While recent data suggests this statement from Hernando County School District Department of Food and Nutrition holds mostly true for the district, Deltona stands alone as the only school to raise a letter grade.
According to Deltona principal Debi Vermette, the D school raised its grade to a C and was just points away from a B.
“We believe that all students will achieve regardless of income,” she said. “You have to believe all children will achieve a high grade, regardless of what they’ve been through or where they come from.”
None of the schools that earned A or B grades meet the state’s classification as “low-economic schools,” district and FDOE data shows.
However, more than half of students who attend the highest-performing schools in the district – Chocachatti, Suncoast, Brooksville, Challenger and West Hernando Middle – also qualify for and receive free or reduced-price meals.
The combined percentage of students attending these schools who qualify is just shy of 60 percent, according to district data.

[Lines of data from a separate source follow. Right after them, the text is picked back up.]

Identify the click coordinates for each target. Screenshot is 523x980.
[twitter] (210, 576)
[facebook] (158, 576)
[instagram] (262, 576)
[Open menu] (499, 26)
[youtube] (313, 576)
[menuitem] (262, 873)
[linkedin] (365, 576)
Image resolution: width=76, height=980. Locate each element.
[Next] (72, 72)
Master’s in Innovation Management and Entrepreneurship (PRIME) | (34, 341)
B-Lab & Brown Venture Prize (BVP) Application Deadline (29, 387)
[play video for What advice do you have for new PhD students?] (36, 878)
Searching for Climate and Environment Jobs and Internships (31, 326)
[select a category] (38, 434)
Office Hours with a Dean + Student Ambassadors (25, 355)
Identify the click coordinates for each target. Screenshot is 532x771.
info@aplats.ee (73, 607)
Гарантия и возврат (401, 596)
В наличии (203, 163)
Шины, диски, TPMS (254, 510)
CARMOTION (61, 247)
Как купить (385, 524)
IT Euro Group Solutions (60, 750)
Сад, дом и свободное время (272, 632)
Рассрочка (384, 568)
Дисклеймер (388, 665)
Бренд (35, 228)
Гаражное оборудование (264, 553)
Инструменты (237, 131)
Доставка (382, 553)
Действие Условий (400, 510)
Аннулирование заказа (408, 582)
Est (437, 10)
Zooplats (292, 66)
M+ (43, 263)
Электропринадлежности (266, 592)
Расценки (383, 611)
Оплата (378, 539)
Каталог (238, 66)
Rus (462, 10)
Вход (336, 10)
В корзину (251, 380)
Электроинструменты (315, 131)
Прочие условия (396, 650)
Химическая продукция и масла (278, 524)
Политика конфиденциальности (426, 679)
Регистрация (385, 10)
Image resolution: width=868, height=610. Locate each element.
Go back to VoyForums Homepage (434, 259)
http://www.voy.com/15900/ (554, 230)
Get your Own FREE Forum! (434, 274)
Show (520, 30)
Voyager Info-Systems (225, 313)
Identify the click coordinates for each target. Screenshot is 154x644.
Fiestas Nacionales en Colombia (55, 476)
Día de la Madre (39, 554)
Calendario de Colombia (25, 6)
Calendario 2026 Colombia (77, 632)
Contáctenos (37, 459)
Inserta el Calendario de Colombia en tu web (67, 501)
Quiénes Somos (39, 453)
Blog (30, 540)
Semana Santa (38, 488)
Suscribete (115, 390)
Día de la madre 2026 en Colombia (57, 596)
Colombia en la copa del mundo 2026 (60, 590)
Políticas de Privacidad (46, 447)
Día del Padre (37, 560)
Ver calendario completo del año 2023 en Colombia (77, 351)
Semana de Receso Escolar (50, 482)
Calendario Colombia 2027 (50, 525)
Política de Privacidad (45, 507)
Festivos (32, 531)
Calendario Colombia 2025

A little more than 76 percent of students attending schools with a C, D, or F grade qualify.
Brooksville Elementary also ranks among schools that’s proven to make learning gains and improve grades with a high percentage of students that qualify for free and reduced lunch: 73 percent.
“Brooksville Elementary works to keep their students’ grades up, regardless,” said School Board member and longtime volunteer at the school Cynthia Moore.
“One day before FCAT, the students have breakfast. It’s like a family, and everybody works together.”
Ron Vat Matre, executive director of the nonprofit inter-faith organization People Helping People in Hernando County, has been working with eight Title I schools in the district since 2010 through their “Weekend Blessings: Feeding Hernando County Children” program.
“We go to the current schools and ask for the bottom 50 or 60,” he said. “We want the neediest of the needy. Last school year we took care of a little more than 500 students.”
The program provides weekend food for children throughout the school year who otherwise would not have sufficient food, and go to school hungry on Mondays, he said.
The organization provides food in backpacks on Friday, and retrieves the empty backpacks the following week. The program continues to grow out of necessity, he said.